Whether you are new to the world of IRAs or have been saving with one for decades, you may have never heard of a self-directed IRA and are wondering what exactly it means. In short, self-directed IRAs function just like regular IRAs in terms of the standard rules and regulations, but they offer quite a bit more investment options. Most brokerage firms stick to ordinary investments, so the key to saving with a self-directed IRA is first finding a reputable company that specializes in them. Even with a self-directed IRA, you will still have an administrator over the account that will ensure you’re following all proper laws and procedures regarding paperwork and valuations. Explained below are a few benefits to self-directed IRAs.

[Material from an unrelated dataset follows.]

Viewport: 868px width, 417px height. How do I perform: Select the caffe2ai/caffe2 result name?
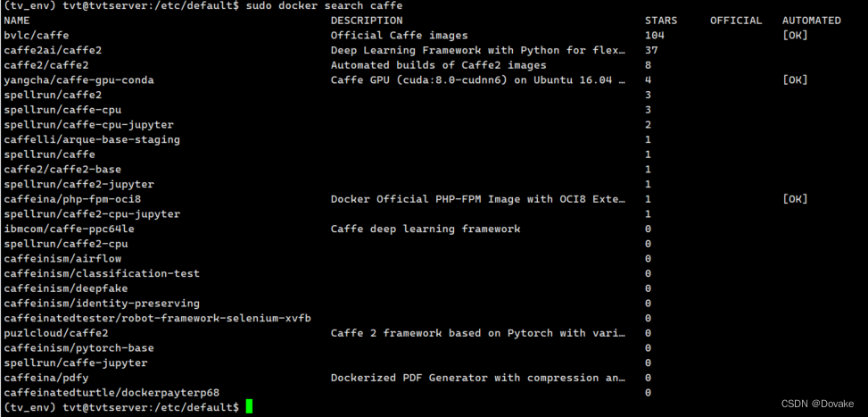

- More flexibility with investments. Self-directed IRAs exists to give investors more options for asset growth besides a typical stock, bond, mutual fund, or CD. Some companies offer very select options that limit what the investors can do with their money. A stock that an investor likes may only be available through a mutual fund or the investor may know about a start-up business that they would like to invest in but isn’t included on their list of available options. With self-directed IRAs, investors have more control over what they invest their money in, even if they want to invest it in gold, real estate, promissory notes, or other commodities such as horses. Collectibles such as artwork, coins, and stamps, however, are a no go.
- Can use your expertise. If you work in a particular field or participate in a unique hobby, you can use your expert knowledge to make smarter investments. For instance, a realtor has greater knowledge about real estate than the average person and can easily spot a good deal when they see one. Typical IRA options won’t include real estate as an investment option, but the realtor can use a self-directed IRA to jump on the particular opportunity. Using a self-directed IRA provides more investment choices to a person whose niche isn’t included within average IRA options. Investing in what you know can lead to more informed retirement decisions.
- Greater earning potential. Because investors who utilize self-directed IRAs are usually more knowledgeable investors, they have the potential to earn big time with particular investments. They can spot trends in their market and know when to jump in the game. A savvier investor can take advantage of the more open choices available to them and invest in a business, niche, or commodity otherwise not accessible to them or anyone else through a standard IRA.
While self-directed IRAs can prove a useful tool for certain people, novice investors may want to educate themselves in a particular field and gain more experience within the market before utilizing this option. Just as these accounts can have greater earning potential, they tend to be a higher risk option for investors who don’t know what they’re doing. Self-directed IRAs may include higher fees depending on the investment, so it’s important to read the fine print before signing up.
A few rules to keep in mind before investing with a self-directed IRA are that you can’t invest in anything that directly benefits you as a person, such as buying a vacation home with your IRA money, and you can’t mix personal funds with IRA funds to finance an investment. There are several nuances to self-directed IRAs that are important to understand before investing, and not following proper procedure can have devastating effects on your retirement goals. As long as you follow the rules and do your homework on the investment, with a self-directed IRA you don’t have to miss out on the perfect opportunity.